From the wiki article article on Jupiter;

you’d be dealing with sufficient pressure at that point to probably destroy any flagpole we could make.

Also, there might not be a very clear dividing line between the rock core and the soup just above it… (chunks of fairly large rock floating in a hydrogen-methane liquid mixture, all at high pressure??)

Drops.

And if you get them in your hair…

…they’re just murder to shampoo out.
:stuck_out_tongue: :wink: :smiley:

Only if someone figures out a way to conduct mining operations there, which, given the pressures . . .

A large supply of comets, carbohydrates that will condense into a suger-like coating on plants in the Middle East, and assorted vermin capable of surviving an interplanetary flight, and then be viable on Earth. Velikovsky told me, and he was right about the temperature of Venus, right?

[Homer]Mmmm… De Beers…[/Homer]

I would really like to have a jar of liquid hydrogen.

And threaten people with it. Because I could.

No, no, no. That’s the composition of the 70% of the brain that we don’t use. Juputer is a vast sphere of gas and debris orbiting Bill O’reilly.

Yes to both. We’ve probed the outer layers, but no probe can survive down to the really interesting parts, and we can only just barely approximate the kind of pressures found in the core in laboratory experiments, and even then only for a very small fraction of a second. So there’s still plenty of room for speculation on the details of Jupiter’s core. Also note that under extreme conditions, the lines between “solid”, “liquid”, and “gas” can be rather blurry, meaning that even if the very center is definitely solid (and as I said before, it really isn’t definite), that still wouldn’t necessarily mean that there’s a well-defined surface.

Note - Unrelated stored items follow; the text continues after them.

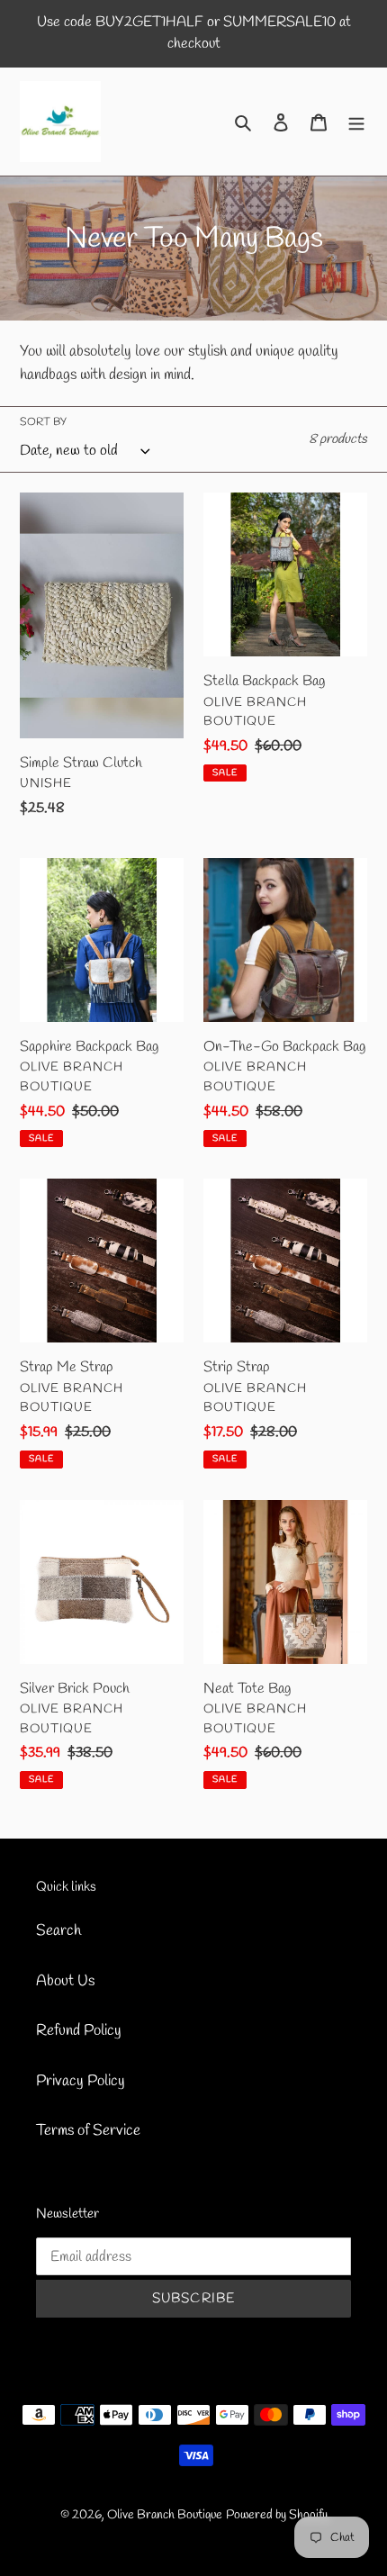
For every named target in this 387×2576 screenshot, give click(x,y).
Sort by (43, 422)
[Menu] (356, 121)
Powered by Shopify (277, 2515)
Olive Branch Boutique (164, 2515)
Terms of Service (88, 2130)
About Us (65, 1981)
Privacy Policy (80, 2081)
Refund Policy (79, 2030)
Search (58, 1931)
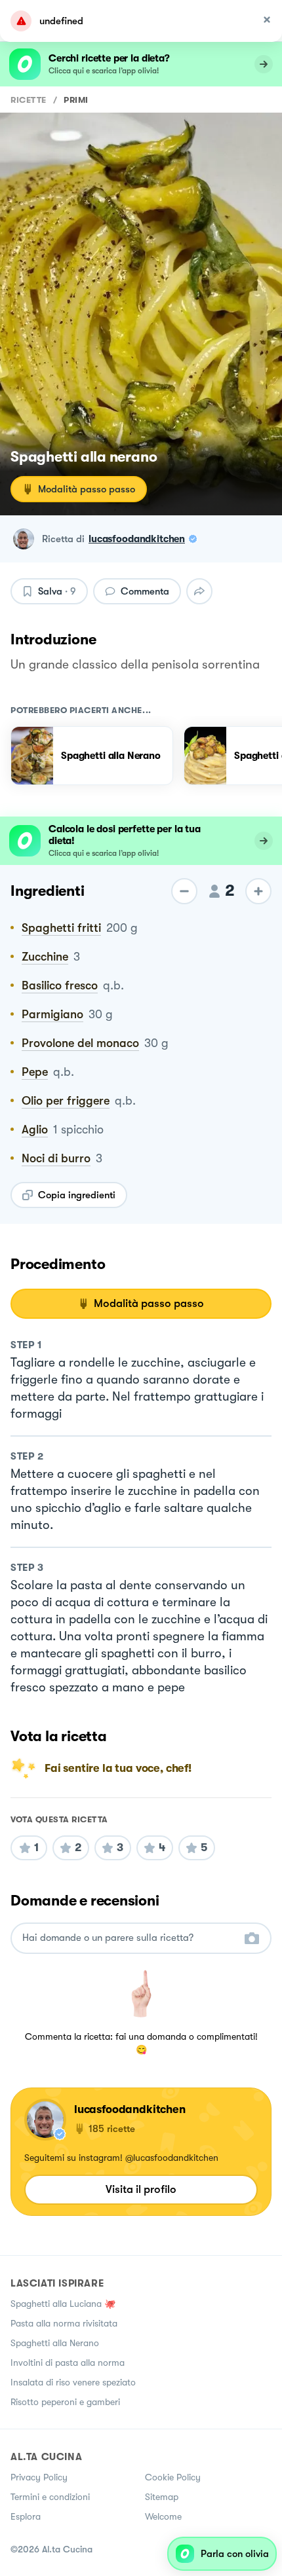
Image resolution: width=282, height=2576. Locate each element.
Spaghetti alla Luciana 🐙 (62, 2303)
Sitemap (161, 2497)
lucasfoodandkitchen (137, 539)
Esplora (25, 2516)
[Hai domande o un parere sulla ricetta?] (129, 1938)
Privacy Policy (39, 2477)
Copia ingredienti (76, 1195)
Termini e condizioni (50, 2497)
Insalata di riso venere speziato (73, 2382)
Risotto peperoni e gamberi (65, 2402)
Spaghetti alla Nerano (54, 2343)
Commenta (145, 591)
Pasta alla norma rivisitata (63, 2323)
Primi (76, 100)
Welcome (163, 2516)
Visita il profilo (141, 2189)
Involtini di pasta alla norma (67, 2362)
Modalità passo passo (86, 489)
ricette (28, 100)
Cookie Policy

I don’t think I’ve seen a post with so many useles “jokes” in it as this one. Do those of you making “jokes” here have anything to contribute? Because I see some good, helpful answers, and a bunch of useless, unhelpful posts which are wasting space. Are you here just to see your names in print? There’s a forum for that, MPSIMS. I thought I was here to learn about what’s inside Jupiter, rather than what you think is funny.

Not to be picky, but the diamond inside Jupiter first appears in Clarke’s 2010. Dave Bowman as The Starchild descends through Jupiter, finding primitive lifeforms living in the atmosphere, then passing through the funky hydrogen layers and eventually finding at the core, if I remember the passage correctly…

After Jupiter gets monolithed at the end of 2010, chunks of the diamond are blown out into orbit, and one particular chunk that landed on Europa plays a major role in 2061.

In epilogue of 2061 the diamonds in orbit around Jupiter are eventually harvested and used to create space elevators, among other useful things.

Hmmm, isn´t metallic hydrogen just a theory?, I mean, it hasn´t been ever observed, and it´s just an hypothesis of the behaviour of hydrogen at extremely high pressures. Am I right?

I just figured out what’s really inside Jupiter! Upite.

Print?!

Names?!

Oh, yes, names.

An interesting subject. Not all the votes are in yet: http://en.wikipedia.org/wiki/Metallic_hydrogen

I had to fight the temptation to change “The researchers used a 1960s-era light gas gun…” to “The researchers used a 1960s-style light gas gun, for 20 minutes…”

Blinky the Clown

AFAIAC, the jokes are no less helpful than the incredibly poorly referenced (though not by its own shoddy standards) Wikipedia article that seems to be so popular in this same thread.

A better general purpose page would be the Jupiter page at NinePlanets, one of the most respected astronomy references on the web:

Or, since they are the folks that found out about most of this stuff, NASA/JPL’s Jupiter page, as well as Bytegeist’s academic sources in post #8.

Strawberry jam.li That explains the Great Red Spot.[/li]
Cecil started the tradition of inserting jokes amidst the science, shall not his acolytes pay homage?